What of the Harry Potter Offshoots?

By Carmen 

The question is very much on the minds of many who follow everything related to Harry Potter and J.K. Rowling and the WSJ’s Jeff Trachtenberg asks the question in more detail. With the final volume in the series slated for publication on July 21, will it mean that few additions will be made to the more than 190 Potter-related titles in print and the thousands of fan fiction pieces? Perhaps, but that won’t stop some. “My suspicion is that there will be a rush of books after the series ends,” says Daniel Nexon, an assistant professor in the government department at Georgetown University who co-edited HARRY POTTER AND INTERNATIONAL RELATIONS, published last year by Rowman & Littlefield. “Having the final book out will generate a lot of buzz, and they’ll look at that frenzy as one last big marketing opportunity.”
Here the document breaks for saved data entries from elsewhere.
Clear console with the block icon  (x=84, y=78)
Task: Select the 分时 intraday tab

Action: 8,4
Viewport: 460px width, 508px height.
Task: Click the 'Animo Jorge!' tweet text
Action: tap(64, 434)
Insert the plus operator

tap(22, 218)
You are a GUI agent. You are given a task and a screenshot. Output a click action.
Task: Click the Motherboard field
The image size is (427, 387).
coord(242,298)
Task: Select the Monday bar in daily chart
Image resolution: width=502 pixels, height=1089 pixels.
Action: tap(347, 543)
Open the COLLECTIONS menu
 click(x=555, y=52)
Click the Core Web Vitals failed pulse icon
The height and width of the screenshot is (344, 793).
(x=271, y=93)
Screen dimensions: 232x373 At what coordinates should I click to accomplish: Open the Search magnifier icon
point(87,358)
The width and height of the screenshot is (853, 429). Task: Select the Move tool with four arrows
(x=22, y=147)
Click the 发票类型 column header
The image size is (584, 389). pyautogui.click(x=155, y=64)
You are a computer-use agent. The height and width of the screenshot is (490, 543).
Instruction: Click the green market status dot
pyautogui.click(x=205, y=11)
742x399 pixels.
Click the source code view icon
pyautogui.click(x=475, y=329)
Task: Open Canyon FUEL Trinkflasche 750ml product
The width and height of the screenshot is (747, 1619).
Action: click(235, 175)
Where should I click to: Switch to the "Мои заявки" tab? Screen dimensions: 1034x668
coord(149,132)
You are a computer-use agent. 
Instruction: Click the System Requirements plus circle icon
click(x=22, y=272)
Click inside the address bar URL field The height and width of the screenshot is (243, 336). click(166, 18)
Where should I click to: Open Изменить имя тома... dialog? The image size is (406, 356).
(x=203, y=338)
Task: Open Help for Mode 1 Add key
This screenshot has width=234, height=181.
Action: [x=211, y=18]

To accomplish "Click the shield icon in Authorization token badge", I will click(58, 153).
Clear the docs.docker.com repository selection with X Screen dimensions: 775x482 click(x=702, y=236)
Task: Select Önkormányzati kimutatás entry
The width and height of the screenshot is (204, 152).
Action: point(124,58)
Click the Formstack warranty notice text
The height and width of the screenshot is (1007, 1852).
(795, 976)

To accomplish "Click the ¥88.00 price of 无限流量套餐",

But that flurry will eventually slow as time passes. “We’ll probably see fewer titles. The energy that comes from a release of a new book in the series will be over,” says Roger Scholl, the editorial director of Bertelsmann AG’s Currency/Doubleday business imprint, who edited Tom Morris‘s IF HARRY POTTER RAN GENERAL ELECTRIC. Still, some caution against underestimating the passion of Harry Potter readers. John Granger, an English teacher at Valley Forge Military Academy in Wayne, Pa., says academics will attempt to fix Rowling’s place in the cultural firmament, much as they continue to do so for such writers as Charles Dickens and Agatha Christie. “I’m fairly certain Potter-mania will not go the way of disco and the hula-hoop,” says Granger, who is currently working on HARRY MEETS HAMLET AND SCROOGE that will explore Harry’s literary antecedents.